Tips to improve your credit score

What is a credit score and why is it important?

According to RCS, a credit score is a three-digit number, often between 300 and 850, that represents the risk that lenders take when you borrow money from them.

Your credit score is calculated using a formula, taking into account your payment history and payment period, the balance owed, debt levels, and the number of credit accounts you have. This information is collated from credit reports gathered by credit bureaus for lenders to assess.

Credit scores range from exceptional to poor and can influence the interest rate you would be offered, as well as whether your application for credit is approved or declined.


Credit scores ranges and what it means

  • Under 300: No Credit

  • 300-579: Poor

  • 580-669: Fair

  • 670-739: Good

  • 740-799: Very good

  • 800-850: Excellent

How do I know what my current credit score is?

Click here to get a free credit score from our partner, Experian.  

How do I improve my credit score?

There are a number of ways to improve your credit score, thus increasing your chances of getting approved for credit (and potentially reducing your interest rate). The most important thing to do for boosting and maintaining your credit health, according to our partner Investec, is to use the credit you already have responsibly and follow the 10 tips listed below.

 

10 Tips to improve your credit score

  1. Review your credit report regularly to see that all information is up to date.

  2. Remedy any negative listings: If you have any defaults or judgments against you, settle these outstanding amounts as soon as you can. After this is done, ensure that you obtain proof of settlement, which you can use to clear the negative listing with the relevant credit bureau.

  3. Make repayments on any credit accounts by the due date. A good way to be disciplined in doing this is to set up standing debit orders where the payments are made automatically each month.

  4. Make sure you pay the full instalments every month. For example, only paying half the instalment one month and then the remaining payment the following month will prejudice your credit score.

  5. Have a repayment plan you can realistically manage. If you’re struggling to repay your debt each month, try and negotiate a new repayment plan with your credit provider – for example by reducing the monthly repayment amounts by increasing the term of the loan.

  6. Close any credit accounts that you’re not using, such as store cards from a shop you no longer buy from regularly, or old credit cards.

  7. Reduce your overall credit balance as much as possible. If, for example, you receive an unexpected lump sum or a bonus at the end of the year, use part or all of it to reduce the overall credit amount that you owe.

  8. Limit the amount of credit you’re using. Aim for a ratio of 35%, where if you have a credit card with a R10 000 credit limit, you aim to keep the balance at R3 500 or less on any given month.

  9. Limit the number of credit applications you make.
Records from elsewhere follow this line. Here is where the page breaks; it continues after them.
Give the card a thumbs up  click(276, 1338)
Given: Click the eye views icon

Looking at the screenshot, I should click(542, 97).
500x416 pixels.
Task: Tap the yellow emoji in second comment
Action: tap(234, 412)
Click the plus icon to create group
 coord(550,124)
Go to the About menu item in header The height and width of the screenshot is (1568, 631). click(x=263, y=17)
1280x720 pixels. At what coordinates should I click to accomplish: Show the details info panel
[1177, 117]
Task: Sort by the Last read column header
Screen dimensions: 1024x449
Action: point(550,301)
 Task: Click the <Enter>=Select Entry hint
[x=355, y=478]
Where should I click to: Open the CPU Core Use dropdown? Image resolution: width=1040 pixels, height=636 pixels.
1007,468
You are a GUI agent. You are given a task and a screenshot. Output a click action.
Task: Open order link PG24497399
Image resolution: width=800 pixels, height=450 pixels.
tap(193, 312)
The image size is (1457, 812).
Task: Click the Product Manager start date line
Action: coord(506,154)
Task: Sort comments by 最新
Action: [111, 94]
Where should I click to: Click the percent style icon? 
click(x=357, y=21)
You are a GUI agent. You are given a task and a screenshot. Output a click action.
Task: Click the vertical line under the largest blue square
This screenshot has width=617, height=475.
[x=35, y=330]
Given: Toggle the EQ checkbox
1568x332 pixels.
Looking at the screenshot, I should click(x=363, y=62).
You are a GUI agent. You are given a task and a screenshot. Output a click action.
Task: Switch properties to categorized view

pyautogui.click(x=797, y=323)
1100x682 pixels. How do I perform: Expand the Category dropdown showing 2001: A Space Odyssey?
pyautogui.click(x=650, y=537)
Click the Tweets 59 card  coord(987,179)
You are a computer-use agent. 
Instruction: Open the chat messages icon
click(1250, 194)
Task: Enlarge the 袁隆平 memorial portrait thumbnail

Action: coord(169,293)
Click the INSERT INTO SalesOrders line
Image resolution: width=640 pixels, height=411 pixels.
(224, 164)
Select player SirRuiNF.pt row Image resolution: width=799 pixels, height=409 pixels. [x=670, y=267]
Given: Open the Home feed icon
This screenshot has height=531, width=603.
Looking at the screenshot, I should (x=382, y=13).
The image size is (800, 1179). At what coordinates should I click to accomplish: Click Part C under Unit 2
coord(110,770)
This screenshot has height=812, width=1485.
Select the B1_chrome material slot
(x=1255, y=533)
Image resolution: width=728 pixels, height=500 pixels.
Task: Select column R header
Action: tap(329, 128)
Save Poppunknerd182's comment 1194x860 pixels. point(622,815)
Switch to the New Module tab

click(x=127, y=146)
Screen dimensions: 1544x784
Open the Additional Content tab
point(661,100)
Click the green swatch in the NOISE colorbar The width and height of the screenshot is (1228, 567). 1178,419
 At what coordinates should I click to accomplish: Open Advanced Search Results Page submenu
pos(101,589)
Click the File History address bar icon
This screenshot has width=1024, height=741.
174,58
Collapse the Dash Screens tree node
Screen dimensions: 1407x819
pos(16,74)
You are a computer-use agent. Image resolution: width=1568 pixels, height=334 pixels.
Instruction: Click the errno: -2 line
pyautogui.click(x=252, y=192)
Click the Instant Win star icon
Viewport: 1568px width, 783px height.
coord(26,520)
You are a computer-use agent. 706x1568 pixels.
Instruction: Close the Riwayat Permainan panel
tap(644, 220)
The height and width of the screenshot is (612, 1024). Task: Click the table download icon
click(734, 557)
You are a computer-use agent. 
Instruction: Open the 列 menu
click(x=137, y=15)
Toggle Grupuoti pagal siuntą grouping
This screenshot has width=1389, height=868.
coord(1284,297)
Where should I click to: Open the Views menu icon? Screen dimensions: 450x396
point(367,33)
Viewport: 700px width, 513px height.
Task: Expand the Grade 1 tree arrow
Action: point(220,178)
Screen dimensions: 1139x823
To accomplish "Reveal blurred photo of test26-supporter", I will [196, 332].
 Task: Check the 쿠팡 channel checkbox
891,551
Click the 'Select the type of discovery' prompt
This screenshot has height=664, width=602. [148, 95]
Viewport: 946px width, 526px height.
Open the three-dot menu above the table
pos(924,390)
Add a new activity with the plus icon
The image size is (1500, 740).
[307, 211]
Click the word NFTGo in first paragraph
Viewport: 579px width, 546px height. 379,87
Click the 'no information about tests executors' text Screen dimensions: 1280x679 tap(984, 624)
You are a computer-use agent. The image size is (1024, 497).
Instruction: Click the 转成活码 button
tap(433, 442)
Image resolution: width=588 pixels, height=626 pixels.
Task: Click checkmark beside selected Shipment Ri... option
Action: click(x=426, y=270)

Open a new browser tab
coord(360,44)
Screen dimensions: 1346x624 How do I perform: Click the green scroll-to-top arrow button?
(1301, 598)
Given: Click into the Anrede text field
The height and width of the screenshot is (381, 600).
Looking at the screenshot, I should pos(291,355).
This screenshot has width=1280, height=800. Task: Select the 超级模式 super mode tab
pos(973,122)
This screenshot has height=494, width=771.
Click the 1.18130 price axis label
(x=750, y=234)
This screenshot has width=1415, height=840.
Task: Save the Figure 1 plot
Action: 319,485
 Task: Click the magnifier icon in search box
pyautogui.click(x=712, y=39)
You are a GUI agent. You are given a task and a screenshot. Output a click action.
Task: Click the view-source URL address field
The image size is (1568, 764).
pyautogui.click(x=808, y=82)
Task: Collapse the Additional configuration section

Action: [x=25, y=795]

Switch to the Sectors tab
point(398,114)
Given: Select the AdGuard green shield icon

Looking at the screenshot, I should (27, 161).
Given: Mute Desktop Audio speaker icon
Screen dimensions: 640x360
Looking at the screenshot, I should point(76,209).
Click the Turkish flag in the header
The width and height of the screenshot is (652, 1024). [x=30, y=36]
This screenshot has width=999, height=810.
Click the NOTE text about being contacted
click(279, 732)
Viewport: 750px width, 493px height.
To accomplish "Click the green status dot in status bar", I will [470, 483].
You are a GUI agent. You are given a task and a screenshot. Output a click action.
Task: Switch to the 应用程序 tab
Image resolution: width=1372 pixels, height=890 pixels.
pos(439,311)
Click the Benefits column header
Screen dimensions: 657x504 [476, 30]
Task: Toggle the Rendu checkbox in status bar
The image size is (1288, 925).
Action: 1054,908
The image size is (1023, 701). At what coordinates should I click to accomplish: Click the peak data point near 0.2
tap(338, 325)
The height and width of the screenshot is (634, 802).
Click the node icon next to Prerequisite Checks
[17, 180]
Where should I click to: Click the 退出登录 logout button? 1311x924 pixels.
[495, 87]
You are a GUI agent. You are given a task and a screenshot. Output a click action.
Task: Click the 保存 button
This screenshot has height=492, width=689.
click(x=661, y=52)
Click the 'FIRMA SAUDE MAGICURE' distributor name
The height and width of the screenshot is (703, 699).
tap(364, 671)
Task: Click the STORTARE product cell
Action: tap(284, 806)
Keep in mind that your credit report shows how many credit applications you’ve made in the last two years. It may sound counterintuitive, but if you shop around for too much credit at once, it may look like you’re struggling to manage the amount of debt you currently have.

  10. Avoid too much unsecured debt: Secured loans like a home or car loan are always preferable to unsecured loans, so make sure that the balance is weighted this way in your financial portfolio.

 

How long does it take to improve your credit score?

Improvements usually start showing up on the credit record after around three months, but it’s recommended to wait about six months before reapplying.